O recuo de março sugere que o dinamismo da economia americana segue aquém do padrão de longo prazo. A melhoria na revisão de fevereiro ameniza parte da percepção de perda de ritmo, mas a leitura negativa de março mantém o sinal de menor vigor na atividade. Para analistas e mercados, o número reforça a necessidade de olhar além de leituras isoladas e acompanhar tendências.
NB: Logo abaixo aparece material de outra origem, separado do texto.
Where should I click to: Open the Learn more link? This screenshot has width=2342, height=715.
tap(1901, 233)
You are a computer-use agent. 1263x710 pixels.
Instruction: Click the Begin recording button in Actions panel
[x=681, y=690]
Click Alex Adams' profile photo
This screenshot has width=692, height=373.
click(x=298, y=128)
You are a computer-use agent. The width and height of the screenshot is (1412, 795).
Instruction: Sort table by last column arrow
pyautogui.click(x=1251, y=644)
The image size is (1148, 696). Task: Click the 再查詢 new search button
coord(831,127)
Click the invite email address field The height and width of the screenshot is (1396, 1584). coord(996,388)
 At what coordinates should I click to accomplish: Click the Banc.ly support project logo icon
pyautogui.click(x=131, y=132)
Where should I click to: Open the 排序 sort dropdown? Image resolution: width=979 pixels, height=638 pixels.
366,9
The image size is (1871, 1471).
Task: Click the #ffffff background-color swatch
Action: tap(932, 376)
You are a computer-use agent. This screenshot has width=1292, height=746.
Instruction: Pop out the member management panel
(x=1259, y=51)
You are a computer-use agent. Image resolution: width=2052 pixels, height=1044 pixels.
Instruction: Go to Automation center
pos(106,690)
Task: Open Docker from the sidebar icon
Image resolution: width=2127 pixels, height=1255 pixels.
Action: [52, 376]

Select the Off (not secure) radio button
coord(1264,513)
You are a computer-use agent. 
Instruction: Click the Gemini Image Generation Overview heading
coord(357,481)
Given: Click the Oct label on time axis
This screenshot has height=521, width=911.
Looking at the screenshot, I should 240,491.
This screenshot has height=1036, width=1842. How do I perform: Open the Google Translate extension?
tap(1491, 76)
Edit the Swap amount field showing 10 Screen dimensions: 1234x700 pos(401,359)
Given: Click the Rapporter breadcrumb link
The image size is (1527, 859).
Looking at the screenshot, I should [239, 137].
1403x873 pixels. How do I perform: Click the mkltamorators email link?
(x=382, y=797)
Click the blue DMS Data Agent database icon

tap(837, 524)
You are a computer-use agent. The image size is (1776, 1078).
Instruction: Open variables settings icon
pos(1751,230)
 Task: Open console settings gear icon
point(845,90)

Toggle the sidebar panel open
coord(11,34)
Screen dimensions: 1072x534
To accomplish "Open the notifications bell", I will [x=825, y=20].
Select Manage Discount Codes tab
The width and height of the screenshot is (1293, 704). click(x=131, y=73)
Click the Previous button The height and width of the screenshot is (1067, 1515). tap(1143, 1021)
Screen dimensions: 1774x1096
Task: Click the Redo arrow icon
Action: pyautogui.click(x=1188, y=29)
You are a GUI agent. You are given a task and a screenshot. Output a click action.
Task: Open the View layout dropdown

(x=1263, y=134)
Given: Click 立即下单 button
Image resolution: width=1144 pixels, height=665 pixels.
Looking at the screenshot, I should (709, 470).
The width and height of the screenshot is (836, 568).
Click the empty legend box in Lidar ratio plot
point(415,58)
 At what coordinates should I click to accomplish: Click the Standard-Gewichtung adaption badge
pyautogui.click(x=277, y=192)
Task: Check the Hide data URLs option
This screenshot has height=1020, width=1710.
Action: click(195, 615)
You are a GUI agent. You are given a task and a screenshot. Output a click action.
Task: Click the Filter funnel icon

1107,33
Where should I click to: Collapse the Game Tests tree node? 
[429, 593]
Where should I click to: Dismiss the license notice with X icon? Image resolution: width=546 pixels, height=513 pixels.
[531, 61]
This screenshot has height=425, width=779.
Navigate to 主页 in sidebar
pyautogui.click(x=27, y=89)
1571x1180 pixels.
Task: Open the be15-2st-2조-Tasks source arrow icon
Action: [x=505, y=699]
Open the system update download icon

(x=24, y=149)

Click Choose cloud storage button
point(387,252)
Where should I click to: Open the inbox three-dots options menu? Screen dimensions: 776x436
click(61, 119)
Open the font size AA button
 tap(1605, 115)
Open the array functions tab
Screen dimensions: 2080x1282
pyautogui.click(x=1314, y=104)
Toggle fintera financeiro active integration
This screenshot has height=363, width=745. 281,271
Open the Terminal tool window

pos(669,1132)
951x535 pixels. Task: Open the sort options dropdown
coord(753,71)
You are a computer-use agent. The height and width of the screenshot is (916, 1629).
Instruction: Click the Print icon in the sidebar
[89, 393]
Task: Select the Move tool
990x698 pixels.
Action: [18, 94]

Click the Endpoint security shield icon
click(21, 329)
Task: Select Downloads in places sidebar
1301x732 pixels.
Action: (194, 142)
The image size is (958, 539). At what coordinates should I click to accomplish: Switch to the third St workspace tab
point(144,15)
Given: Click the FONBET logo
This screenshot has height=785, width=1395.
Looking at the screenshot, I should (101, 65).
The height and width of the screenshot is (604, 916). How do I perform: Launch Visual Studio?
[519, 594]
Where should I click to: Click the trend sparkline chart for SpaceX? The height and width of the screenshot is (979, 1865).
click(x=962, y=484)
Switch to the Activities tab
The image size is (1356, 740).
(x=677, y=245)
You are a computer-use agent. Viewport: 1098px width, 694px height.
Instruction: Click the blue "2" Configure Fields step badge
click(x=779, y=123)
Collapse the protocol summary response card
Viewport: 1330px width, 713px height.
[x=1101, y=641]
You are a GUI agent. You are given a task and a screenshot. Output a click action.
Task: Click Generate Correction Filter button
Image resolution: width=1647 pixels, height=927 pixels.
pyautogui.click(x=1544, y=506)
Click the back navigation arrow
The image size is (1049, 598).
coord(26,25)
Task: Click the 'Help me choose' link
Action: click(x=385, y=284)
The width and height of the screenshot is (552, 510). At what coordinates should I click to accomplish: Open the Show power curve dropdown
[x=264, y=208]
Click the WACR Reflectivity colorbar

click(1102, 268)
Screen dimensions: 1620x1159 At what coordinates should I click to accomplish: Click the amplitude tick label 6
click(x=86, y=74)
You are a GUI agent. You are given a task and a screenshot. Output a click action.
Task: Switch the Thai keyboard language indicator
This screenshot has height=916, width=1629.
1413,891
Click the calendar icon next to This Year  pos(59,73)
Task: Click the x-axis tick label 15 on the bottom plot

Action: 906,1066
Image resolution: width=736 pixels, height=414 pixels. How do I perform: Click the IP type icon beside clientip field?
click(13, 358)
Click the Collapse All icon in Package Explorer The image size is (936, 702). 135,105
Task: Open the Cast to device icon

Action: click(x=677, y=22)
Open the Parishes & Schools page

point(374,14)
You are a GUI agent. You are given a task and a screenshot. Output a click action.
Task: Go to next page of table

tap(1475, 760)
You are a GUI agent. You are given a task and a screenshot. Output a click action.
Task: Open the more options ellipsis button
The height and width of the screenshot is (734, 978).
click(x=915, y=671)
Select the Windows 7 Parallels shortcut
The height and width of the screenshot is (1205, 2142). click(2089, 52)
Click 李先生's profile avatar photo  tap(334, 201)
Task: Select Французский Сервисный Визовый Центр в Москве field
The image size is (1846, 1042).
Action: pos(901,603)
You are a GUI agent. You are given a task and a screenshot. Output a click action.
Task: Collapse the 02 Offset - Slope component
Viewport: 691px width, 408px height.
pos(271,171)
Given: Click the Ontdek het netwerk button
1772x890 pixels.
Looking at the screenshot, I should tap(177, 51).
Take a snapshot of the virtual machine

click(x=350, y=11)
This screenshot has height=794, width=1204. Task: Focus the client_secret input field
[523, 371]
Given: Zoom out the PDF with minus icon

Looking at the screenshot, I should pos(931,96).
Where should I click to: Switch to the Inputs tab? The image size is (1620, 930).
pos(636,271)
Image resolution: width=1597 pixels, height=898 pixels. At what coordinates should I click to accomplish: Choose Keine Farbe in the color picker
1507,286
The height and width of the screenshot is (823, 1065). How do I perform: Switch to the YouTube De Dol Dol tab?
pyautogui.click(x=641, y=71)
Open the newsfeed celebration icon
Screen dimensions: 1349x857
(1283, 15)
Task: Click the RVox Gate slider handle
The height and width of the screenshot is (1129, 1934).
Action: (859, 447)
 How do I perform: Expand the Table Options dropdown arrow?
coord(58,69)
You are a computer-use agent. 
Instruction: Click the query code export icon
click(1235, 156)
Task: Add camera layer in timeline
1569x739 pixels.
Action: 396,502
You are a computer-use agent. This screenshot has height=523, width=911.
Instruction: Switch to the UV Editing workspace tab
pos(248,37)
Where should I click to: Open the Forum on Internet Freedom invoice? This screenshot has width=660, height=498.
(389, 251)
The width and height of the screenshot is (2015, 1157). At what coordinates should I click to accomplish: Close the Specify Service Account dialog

Do ponto de vista político e institucional, dados que mostram atividade abaixo da média complicam a narrativa de recuperação robusta sem gerar necessariamente mudança imediata na política monetária. Ainda assim, indicadores persistentes nessa direção costumam acender alertas entre investidores e formuladores de política sobre o ritmo futuro do crescimento e seus reflexos no emprego e na confiança.

O índice do Fed de Chicago funciona como termômetro da economia em um dado mês — um retrato do momento, não uma previsão. A leitura de -0,20 em março, combinada com a revisão positiva de fevereiro, sinaliza um cenário de crescimento moderado que merece acompanhamento atento por parte de mercados e autoridades.